About the thing that the doctor said, I feel that there is a bit of truth in it. If you cling on to much on a non-existent dream or hope, when you really have no more of it, part of you dies with it. Like Xuelian in the Embers of Heaven by Alma Alexander, when the Golden Wind cadets broke her kingfisher comb, her only link to the dead emperor, she no longer cared if she was dead or alive. Her old, vulnerable body taking and withstanding any physical pain because there was nothing left to hope for.
So is hope something that lets us live but crushes us with its full weight the moment your dreams and life are dashed, like an abyss much easier to fall in than to climb out? Or is it something great that keeps us living and the circumstances are the ones that destroy us? I have no answer to that question. No idea on how to reason on such a thing.

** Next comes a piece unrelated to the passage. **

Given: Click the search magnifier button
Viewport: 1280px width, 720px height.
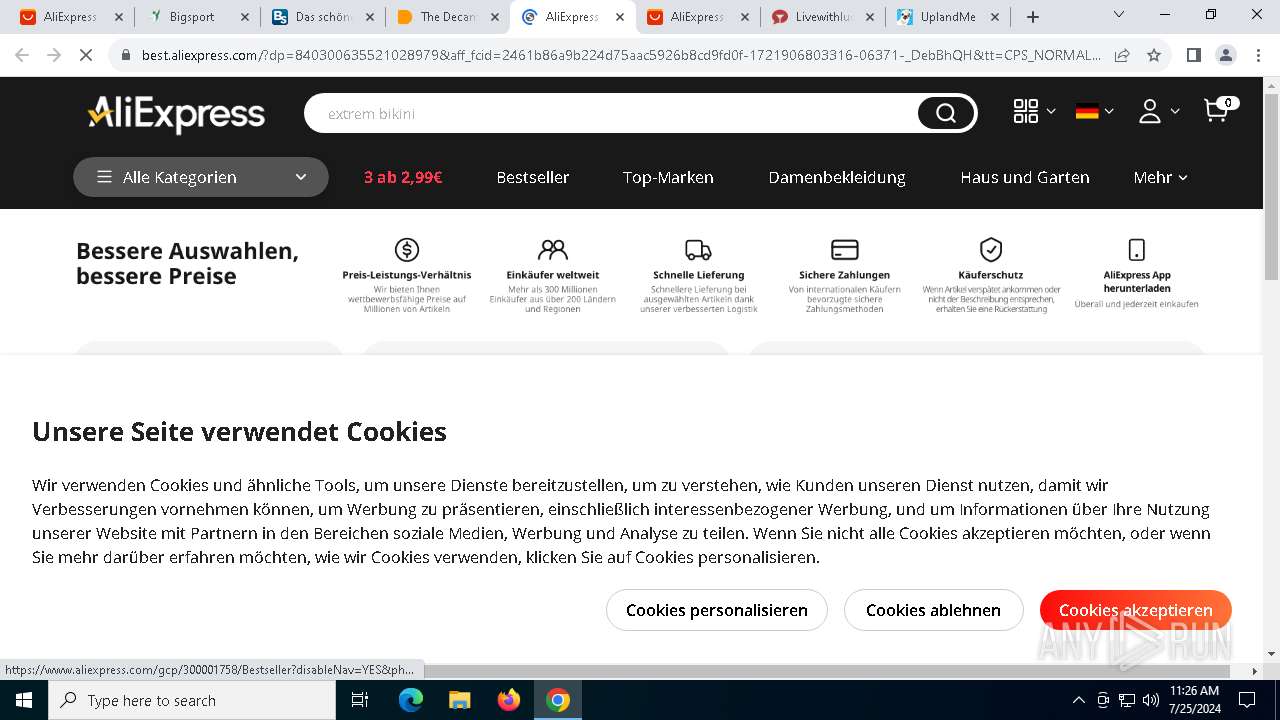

A beacon or an abyss.









1 comment:

Anonymous said...

hello annabel . my comrade , you know not how much truth belies this post . to many , hope appears as the sunrise . many shows have shown people using a painting of the sun over the horizon , asking if it is a sunrise or a sunset . some just ask what comes to mind when the sun is mentioned . some may say , the glass is half-full or half-empty . it all depends on ones point of view .
for you ? i cannot decide that .
however for me , i might say that hope is but something that comes briefly , something that comes fluttering past , but when you reach out to catch it , you miss it . perhaps not altogether , and you may catch hold for a while . then it would get ripped out of your hands and leaves you crushed or falling ; for by then it would have taken some of you with it too .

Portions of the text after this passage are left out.